Sunday, September 26, 2010

September 26, 1983 – Petrov Pushes The Button

The Cold War stood as the United States and Soviet Union armed each with far more missiles than needed to wipe out all life on the surface of the Earth. There would be no winner in World War 3. Both sides knew that the best they could hope was to destroy the other as brutally as they themselves were destroyed. Key to this idea of “mutual assured destruction” was finding out as quickly as possible that the other side had launched, thus enabling missiles to fire back before being destroyed in their silos.

While the US had its own systems, the Soviet Union developed the Oko satellite system to give early warning about missile launches. In 1982, the project was unveiled and declared ready. Detection happened within thirty seconds, leaving ample time for counterstrike, provided crews and leaders were ready at any time for launch.

In the fall of 1983, political intelligence was on edge. The Soviets had shot down a South Korean airliner that had violated their airspace, killing 269 civilians, many of them American, including U.S. Congressman Larry McDonald. Although the diplomatic fires had been nearly put out, both sides were anxious, especially the Soviet Union with the seemingly gun-happy American President Reagan. Soon after, NATO began exercises in Able Archer 83, which simulated escalating conflict and a first-strike nuclear release. The matter was not strictly related, but the KGB did not want to risk the exercise being a cover for preparation to attack the Soviet Union.

Just after midnight on September 26, Lieutenant Colonel Stanislav Petrov was on duty when the Oko system's computers reported a launch from the United States headed toward the Soviet Union. It was a single missile, and a nuclear attack would certainly be all-out, so Petrov noted the alarm but decided to declare it false. When more launches began to be detected, Petrov became nervous. Five missiles were now headed at the Soviet Union, and it was his duty to report. In a hurried decision, he called his superiors with the news.

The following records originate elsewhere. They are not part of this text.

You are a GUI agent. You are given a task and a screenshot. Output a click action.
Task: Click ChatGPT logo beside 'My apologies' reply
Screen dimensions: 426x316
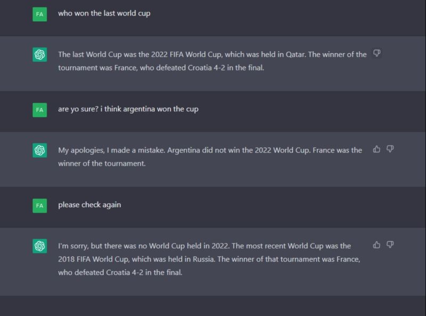(39, 150)
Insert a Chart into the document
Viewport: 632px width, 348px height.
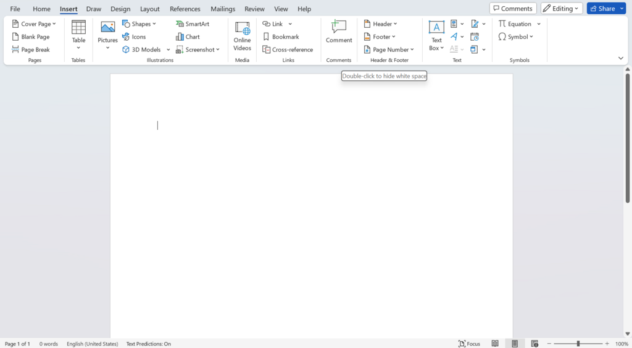188,36
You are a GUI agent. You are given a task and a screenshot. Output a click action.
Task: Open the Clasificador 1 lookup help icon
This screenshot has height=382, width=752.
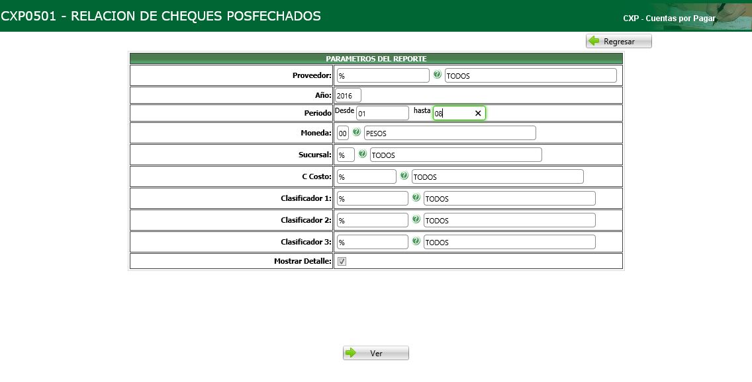[x=416, y=198]
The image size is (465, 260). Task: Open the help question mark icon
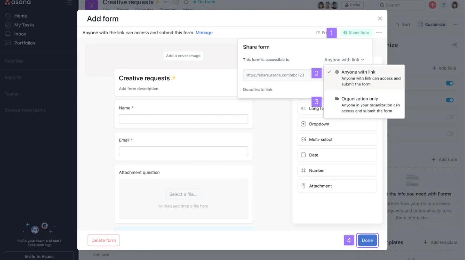pos(443,5)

Moscow immediately surged into activity. Panicked, sleepless people began to question the fallibility of the new system as well as their own lives, which very well could be at their ends. Land-based radar would not pick up incoming missiles until minutes before they arrived, leaving scant time to launch the counterstrike. With only slight information, the order to attack was given.

In reality, the missiles were glitches within the Oko system. This would not be determined until the next morning, long after the strike on the United States. In what had been the evening hours, the Americans were hit in major cities and military bases. Millions were vaporized as they sat down to dinner. The American systems had detected the launches, and so their own counter-assault began, slaughtering millions more in Russia. Electromagnetic interference destroyed most communications, leaving the rest of the world in frozen wonder at what had happened. As news came to light over the day, it was obvious that the worst had come.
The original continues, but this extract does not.